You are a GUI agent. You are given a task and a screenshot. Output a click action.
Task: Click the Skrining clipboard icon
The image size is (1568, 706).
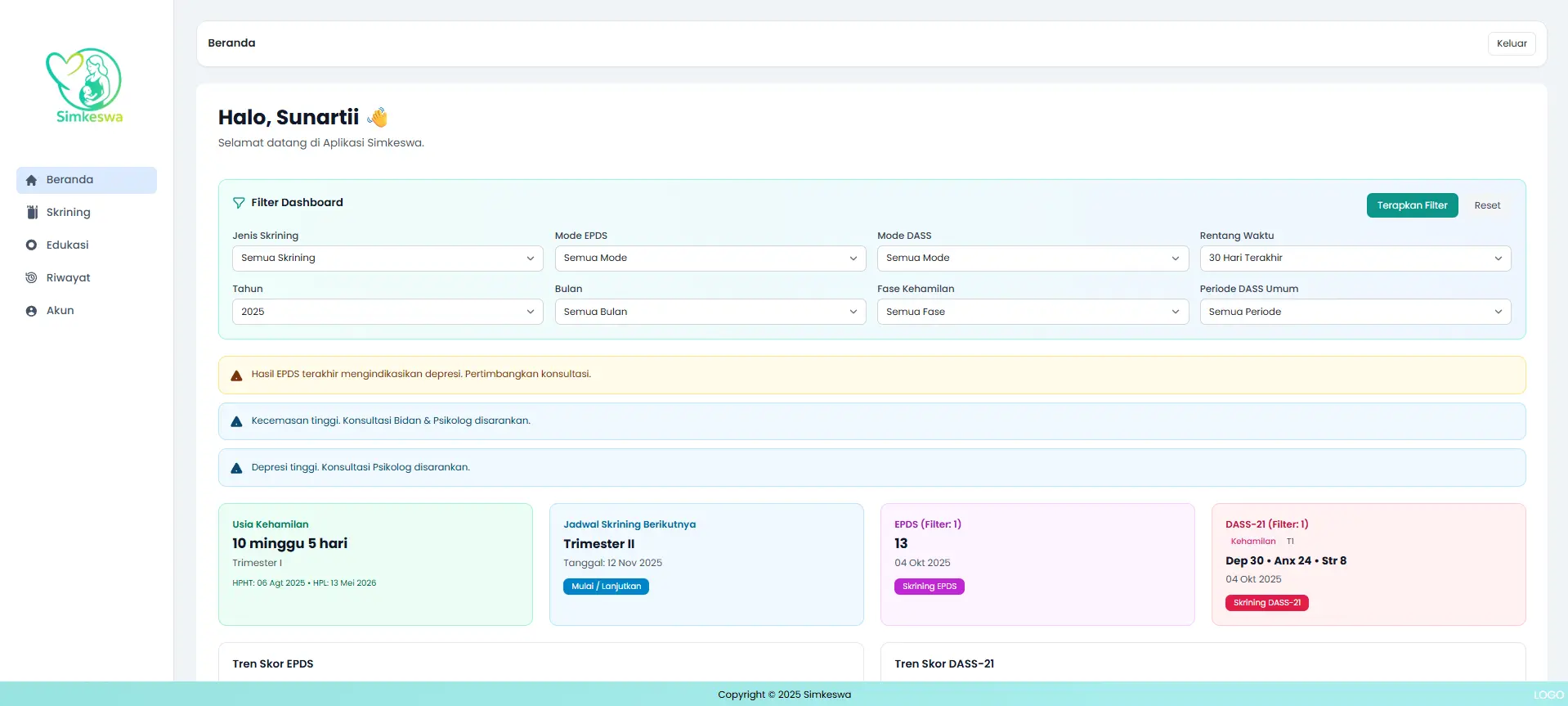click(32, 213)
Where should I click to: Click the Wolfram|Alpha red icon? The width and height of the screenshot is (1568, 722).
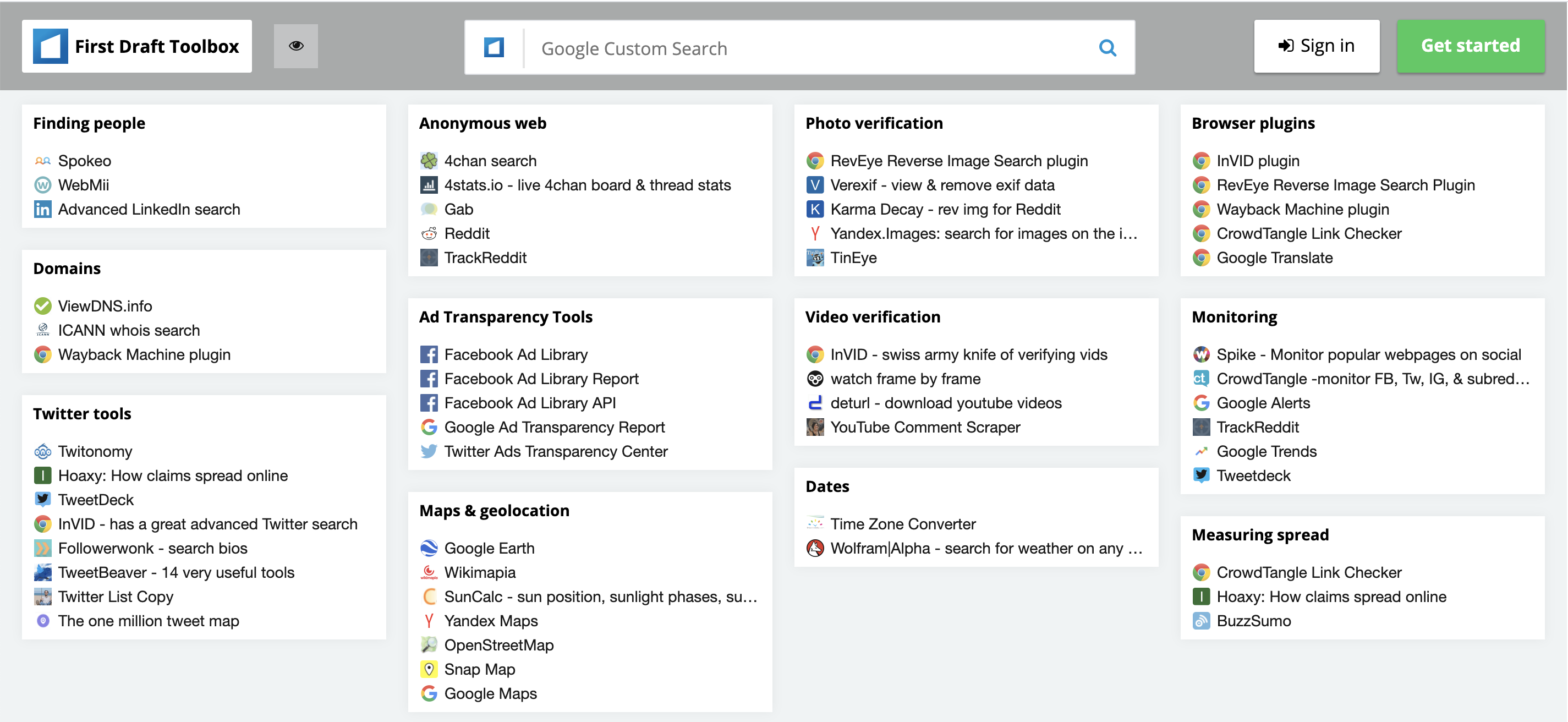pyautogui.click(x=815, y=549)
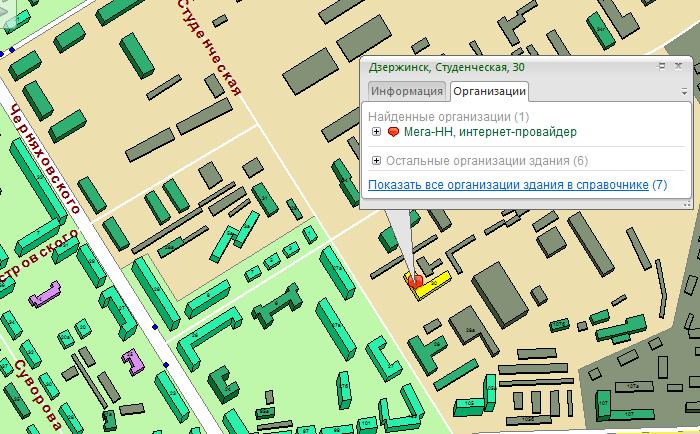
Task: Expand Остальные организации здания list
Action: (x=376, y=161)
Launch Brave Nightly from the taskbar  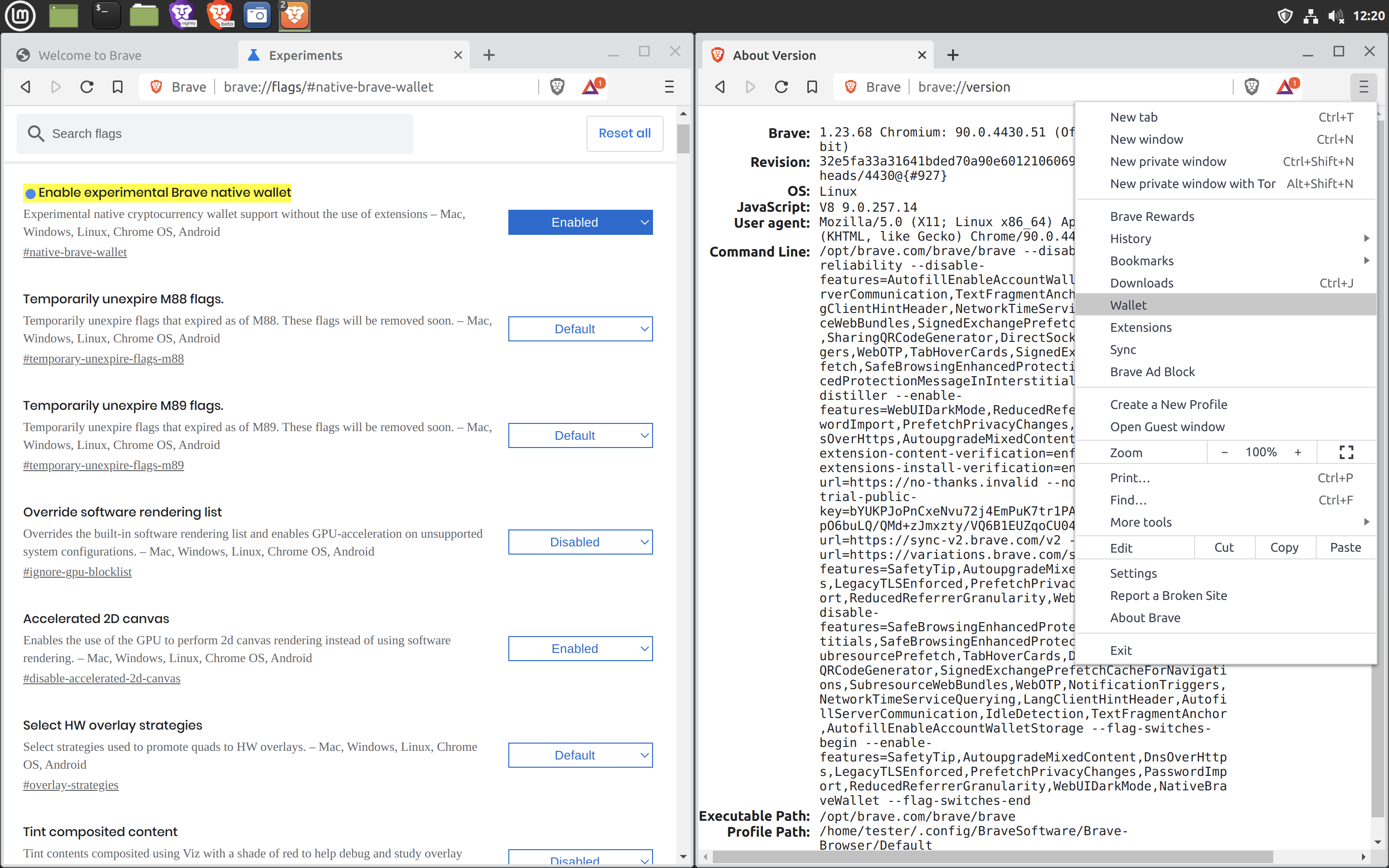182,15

_Your goal:_ Count the lines of the listing that contain the word "icon", treating a difference in case as a mismatch, and give only that number.

_Answer:_ 2